Modes for Setting up Business in India

Modes of Setting up Business in India

For a foreign company three modes of setting up business in India are available, these are

Liaison Office – This kind of office is setup wherein only liaison / Marketing work is undertaken by the entity in India and all transactions whether related to Sale/ Purchase/ Provision of any services and even receipts and payment of money is undertaken directly by the parent company. Liaison office is not authorized to undertake any type of commercial activity accept liaison.

Foreign Branch Office – This kind of office setup is one step ahead of Liaison Office. In this type of setup trading transactions i.e. sale / purchase of goods and provision of services is allowed directly by the Foreign Branch Office itself but there are restrictions with regard to manufacturing and providing training.

Wholly Owned Subsidiary – This type of setup is allowed to undertake all kinds of commercial transaction.

After deciding on the mode for setting up business in India as mentioned above necessary permission of either the Reserve Bank of India (RBI) or Foreign Investment Promotion Board (FIPB) is required. In most of the activities 100% foreign equity participation is allowed on automatic route, in such cases there is no requirement for permission. For others permission is required from either FIPB or RBI before registration.

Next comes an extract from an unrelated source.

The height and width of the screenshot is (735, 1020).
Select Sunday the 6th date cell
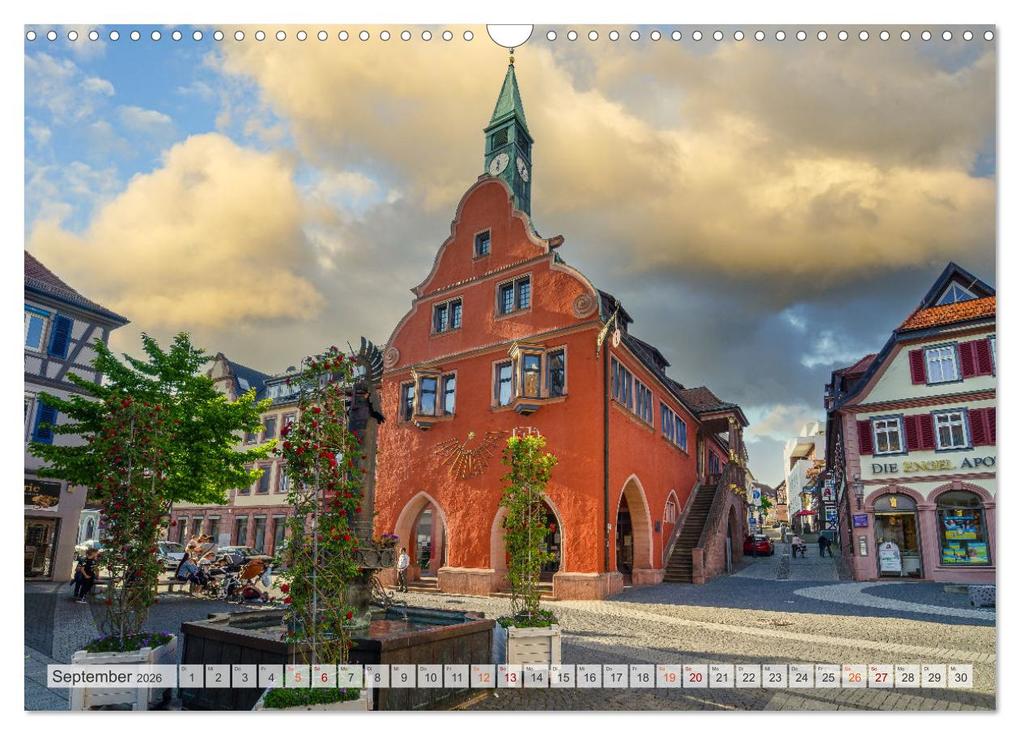(324, 676)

After obtaining permission of Reserve Bank of India (RBI) or Foreign Investment Promotion Board (FIPB) company / branch office / liaison office is required to be registered with the Registrar of Companies under the Companies Act also. This finishes the process of incorporation of an organisation in India.

Foreign Branch Office as well as Wholly Owned Subsidiary are allowed to work subject to general or specific restrictions imposed by the Reserve Bank of India (RBI) or Foreign Inward Promotion Board (FIPB). They are required to file necessary returns with various taxation and legal authorities as a separate entity from its parent.

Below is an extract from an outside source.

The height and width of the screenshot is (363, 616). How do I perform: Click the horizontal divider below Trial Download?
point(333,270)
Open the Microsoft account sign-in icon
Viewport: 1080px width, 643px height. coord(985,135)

Liaison Office Vs Branch Office Vs Wholly Owned Subsidiary – Pros and Cons

1. Setting Up

A wholly owned subsidiary is easier to setup than a liaison / branch office and does not require RBI approval. Whereas, A Liaison / Branch Office requires prior approval of RBI and it takes around 1-6 months for formation.

2. Cost Involved

Setting up a wholly owned subsidiary costs less than setting up a branch / liaison office in India.

3. Tax Liability

Income Tax liability of Branch Office is higher than that of a wholly owned subsidiary. A Liaison Office is not chargeable to tax. The rates of income tax for branch office are

Income Tax          40% of total income
Surcharge             2.5% of income tax if total income tax exceeds INR1,00,00,000/-

Education Cess@3% of Income tax and surcharge (if any).

Income Tax Rates for Wholly Owned Subsidiary are:

Income Tax        30% of total income
Surcharge          10% of income tax if total income tax exceeds INR1,00,00,000/-

Education Cess@3% of Income tax and surcharge (if any).

Further, in case of wholly owned subsidiary Dividend Distribution Tax @15% is applicable in case of remittance/repatriation of profits as dividend.

4. Closure

Liaison / Branch office is easier to close as compared to wholly owned subsidiary. A wholly owned company has to undertake liquidation proceedings as described under the Companies Act or has to be closed under the Fast Track Closure Scheme.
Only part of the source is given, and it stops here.